(Beginning of DATA FOR ANALYSIS)

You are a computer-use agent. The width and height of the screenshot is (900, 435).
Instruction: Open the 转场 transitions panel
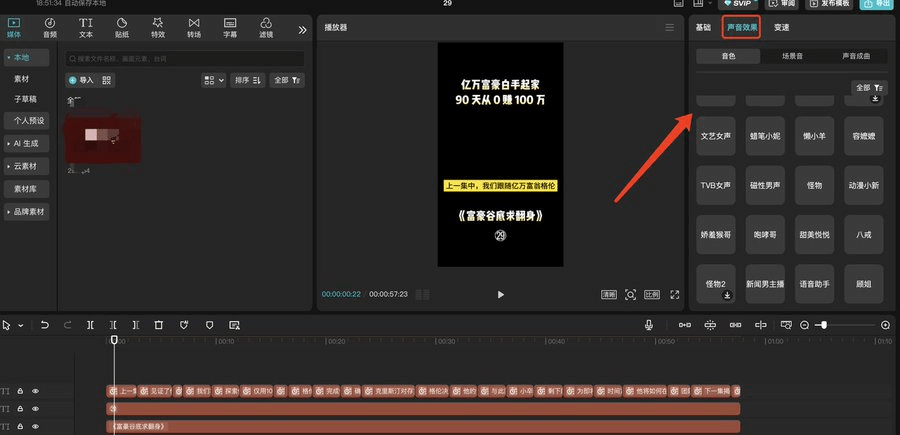(x=193, y=27)
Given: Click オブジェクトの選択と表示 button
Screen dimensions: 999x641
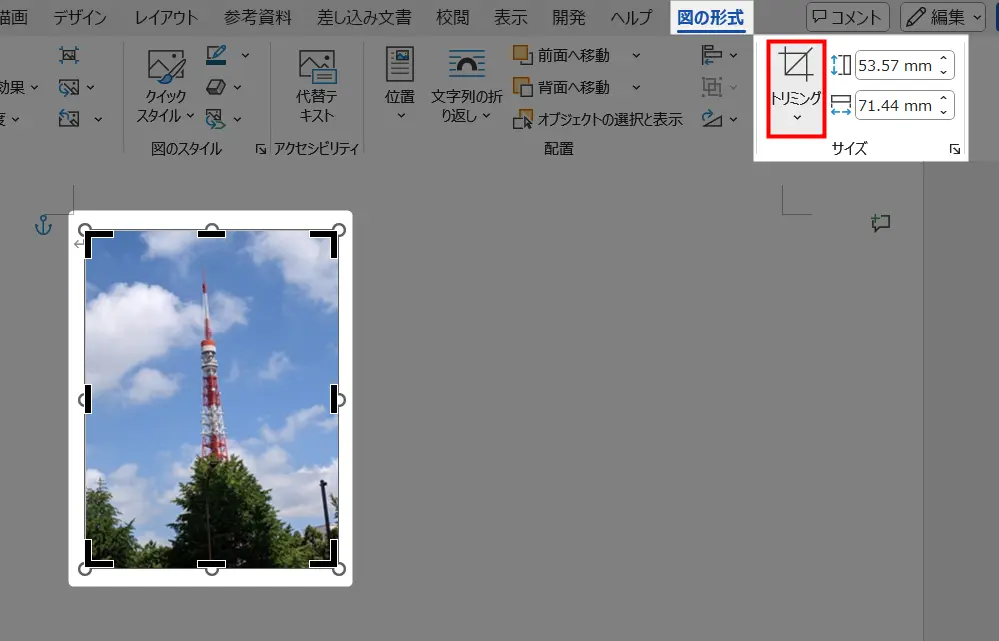Looking at the screenshot, I should 598,120.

(End of DATA FOR ANALYSIS)

YOUR INSTRUCTIONS. For this exercise, return the records above in full and exactly, omitting the images.

SOLUTION.
You are a computer-use agent. The width and height of the screenshot is (900, 435).
Instruction: Open the 转场 transitions panel
(x=193, y=27)
Given: Click オブジェクトの選択と表示 button
Screen dimensions: 999x641
Looking at the screenshot, I should 598,120.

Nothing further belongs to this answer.